Let’s face it… most products and services – especially of the B2B variety – are flat out boring. Nobody gets excited about mainframes (as IBM pointed out in this parody) or ballpoint pens (unless you make this boneheaded blunder). But, sellers gotta sell, right?
So, how do you take your plain old boring product and market it in a totally fresh and exciting way? Well, for that answer, I’ll happily point you over to my fellow CEM colleague and Nashvillian, Daniel. But if you’re looking for more of the nitty-gritty on the content writing end of things, here are some ideas for writing your product or service out of the bland, sales-less pit of despair it has for so long resided in…
#1 Write about the creative ways your product can be used.
Take the Blendtec Will It Blend? series as a prime example. While the blenders definitely aren’t intended to shred iPhones, this alternative-use-marketing approach makes for great brand-building content. This type of content can easily be done in a textual format, as well. Why not take a similar approach in writing your blog?
#2 Have your writing focus on outcomes, not products.
Speaking of blenders, a line like, “73 blade rotations per second!” might not be a huge selling point. After all, who really has the context for such a statistic? Instead of focusing on the product and its attributes, focus on the results.
To stick with the blender example, your content writing could highlight “delicious smoothies,” “easy-to-make milkshakes,” and the convenience that this new blender will bring into the customer’s home. It’s all about what the product does for the customer. Make sure your content always pushes past the product and into pragmatism.
#3 Create a voice that stands out from the competition.
Last week I began what I suspected to be an overwhelming mission: filing my taxes online. I started out with H&R Block, expecting the worst. As an independent contractor, H&R Block wouldn’t let me go very far through their system without paying, so I switched over to TurboTax, and WOW!
The content writing/voice that runs through Turbo Tax is incredibly distinct – and so much better than – the voice H&R Block employs. Even though the two systems have nearly identical landing pages and offerings, TurboTax has won me over for good with their authentic, casual, and authoritative brand voice.
#4 “Write your way” into positive associations for the customer.

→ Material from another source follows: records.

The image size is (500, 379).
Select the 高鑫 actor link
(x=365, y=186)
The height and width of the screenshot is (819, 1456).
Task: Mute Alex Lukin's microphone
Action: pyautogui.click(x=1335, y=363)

There’s nothing wrong with tagging along with a much cooler, more established product. You see a lot rinky-dink magazines and books out there that wouldn’t stand a chance in the print-only world. But with the iPad, Kindle, and other readers widely available, they have a world of opportunity – not just for building an audience, but for marketing.
You’ve probably noticed that many publications like these promote all of the cool iPad features and benefits (which they had absolutely nothing to do with) in promoting their own magazine. Piggybacking off of a more hip, more established product is a fine way to start building your brand in the early phase. Of course, you’ll want to be sure that your product can stand on its own merits before too long!
Keep the Focus on the Audience
I’d like to leave you with the words of one of my personal favorite copywriters, Demian Farnworth, who wrote the reminder that, “Good copywriters, good advertising copy, and good content marketing, however, put the focus on the audience, the prospective customer. If you truly take care of your audience, they will eventually take care of you.”
Do you have a “boring” product or service? If so, how does your content writing generate excitement and sales?